Sebagai warga Banyuwangi, saya merasa perlu ikut menyuarakan makna sebenarnya di balik simbol yang sering disalahpahami itu.
Ingat keteragan Pak Ilham, salah satu anggota Tim Ahli Cagar Budaya Banyuwangi, tentang lukisan tahun 1859 karya peninggalan seorang pelukis Jerman, Johannes Muller. Memang, terlihat lukisan itu menggambarkan reruntuhan Candi era kerajaan Blambangan di Macan Putih Banyuwangi, dan memuat simbol ular berkepala mirip manusia bermahkota. Artinya, simbol tersebut bukanlah produk imajinasi baru, melainkan ada bukti sejarah (visual), yang telah lama ada dalam kebudayaan lokal Banyuwangi.

Simbol “Ular Berkepala Gatotkaca” sebenarnya bukan sekadar perpaduan antara hewan melata dan tokoh pewayangan.
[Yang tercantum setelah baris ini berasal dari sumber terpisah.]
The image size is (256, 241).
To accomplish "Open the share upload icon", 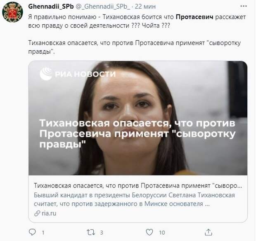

Budayawan Banyuwangi, Andang Chatib Yusuf, menjelaskan bahwa badan ular melambangkan rakyat biasa yang hidup sederhana, sementara kepala Gatotkaca mewakili para pemimpin yang berkedudukan tinggi. Kombinasi ini adalah representasi pemerintahan ideal, yakni sinergi antara rakyat dan pemimpin yang saling menguatkan.
Maka sangat disayangkan bila makna ini dikaburkan hanya karena penilaian kasat mata atau olok-olok semata, karena Ini bukan sekadar soal estetika simbolik, tapi soal penghargaan terhadap nilai filosofis dan sejarah lokal yang telah tertanam lama.
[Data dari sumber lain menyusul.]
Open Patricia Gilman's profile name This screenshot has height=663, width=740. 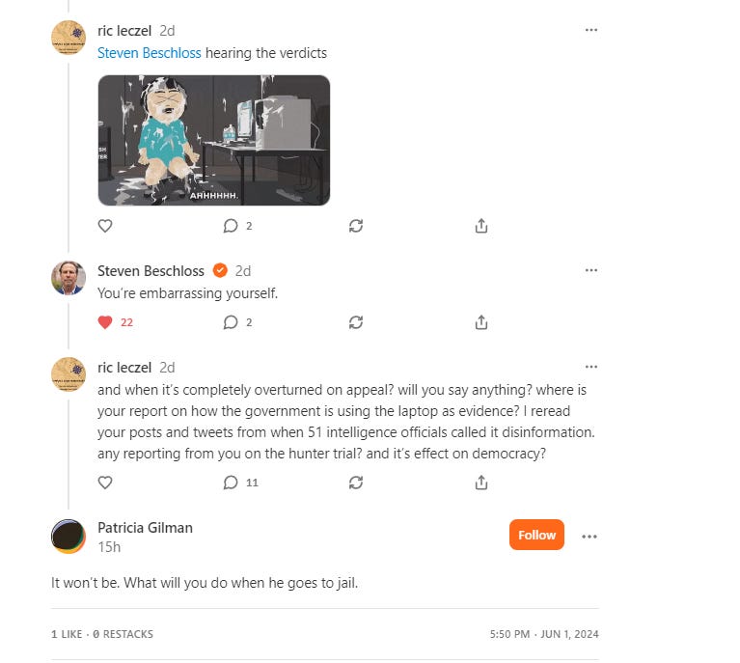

Di masa Bupati Samsul Hadi, pelestarian budaya Using dilakukan lebih menyeluruh. Tidak hanya mempertahankan simbol seperti “Ular Berkepala Gatotkaca”, tapi juga menambahkan representasi lain termasuk Patung Gandrung dan tokoh-tokoh cerita rakyat Banyuwangi. Di eranya pula, Bahasa Using mulai diajarkan di sekolah dasar, dan karya monumental berupa Kamus Bahasa Using diterbitkan oleh Hasan Ali. Inilah contoh kepemimpinan yang bukan hanya mengenal simbol, tetapi juga merawat dan meresapi akar budayanya.
Pergantian simbol ini, terjadi pada masa pemerintahan Bupati Abdullah Azwar Anas. Beliau menganggap bahwa simbol ular berkepala manusia (Gatot Kaca) membawa kesan yang membelenggu, menyerupai ular (dalam bahasa Jawa “ngulo”), sehingga harus diganti dengan ikon Gandrung yang lebih populer dan dianggap representatif. Namun, kesimpulan itu muncul dari pemahaman yang saya nilai tidak utuh terhadap makna simbol tersebut.
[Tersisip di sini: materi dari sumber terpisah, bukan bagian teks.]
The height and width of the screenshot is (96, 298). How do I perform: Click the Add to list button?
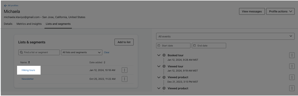(124, 42)
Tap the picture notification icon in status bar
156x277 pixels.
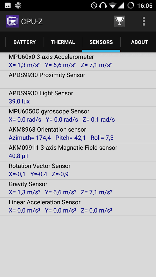(x=8, y=5)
Ketika simbol daerah diganti karena tekanan stereotip atau ketakutan akan citra negatif, seharusnya pemimpin hadir untuk meluruskan kesalahpahaman, bukan menghindarinya, bahkan menghilangkannya.
Logika “melepaskan belenggu” dari simbol ular ternyata tidak jauh berbeda dari stigma terhadap kesenian Gandrung. Konotasi negatif terhadap kesenian Gandrung pun sempat muncul, dianggap sensual dan tidak religius. Padahal, pertunjukan Gandrung selalu diawali dengan doa dan banyak mengandung nilai moral.
Penegasannya, jika terjadi penyelewengan makna atau distorsi, seharusnya pemerintah hadir meluruskan. Beruntung kita masih memiliki sosok seniman budayawan seperti Budi Osing, yang secara “mandiri”, hadir dan berjuang dengan tulisan dalam buku-buku adat budaya osing, seakan menjadi “buku putih”, meluruskan adat budaya osing Banyuwangi untuk wajib dilestarikan.
Lebih dalam lagi, perempuan Banyuwangi pun tak luput dari stigma. Dalam kisah Damarwulan, tokoh Waito-Puyengan, yang digambarkan sebagai perempuan penggoda, sering dijadikan representasi keliru terhadap perempuan Osing. Ini adalah bentuk “kekerasan” simbolik yang harus diluruskan oleh pemerintah daerah sebagai pembentuk citra masyarakat.
Sebagai muslim, saya menyadari ada batasan dalam menyikapi simbol dan budaya. Namun, dalam kerangka toleransi dan moderasi beragama, nilai yang juga menjadi kebanggaan Banyuwangi, kita tetap bisa menghargai simbol dan tradisi leluhur tanpa melabrak prinsip-prinsip keyakinan.
Sudah saatnya kita tidak sekadar berburu estetika populer, tetapi juga menggali makna-makna filosofis lokal yang selama ini terlupakan. Banyuwangi tidak akan besar jika hanya bergantung pada citra. Ia harus kuat, salah satu akarnya adalah adat budaya luhur Banyuwangi.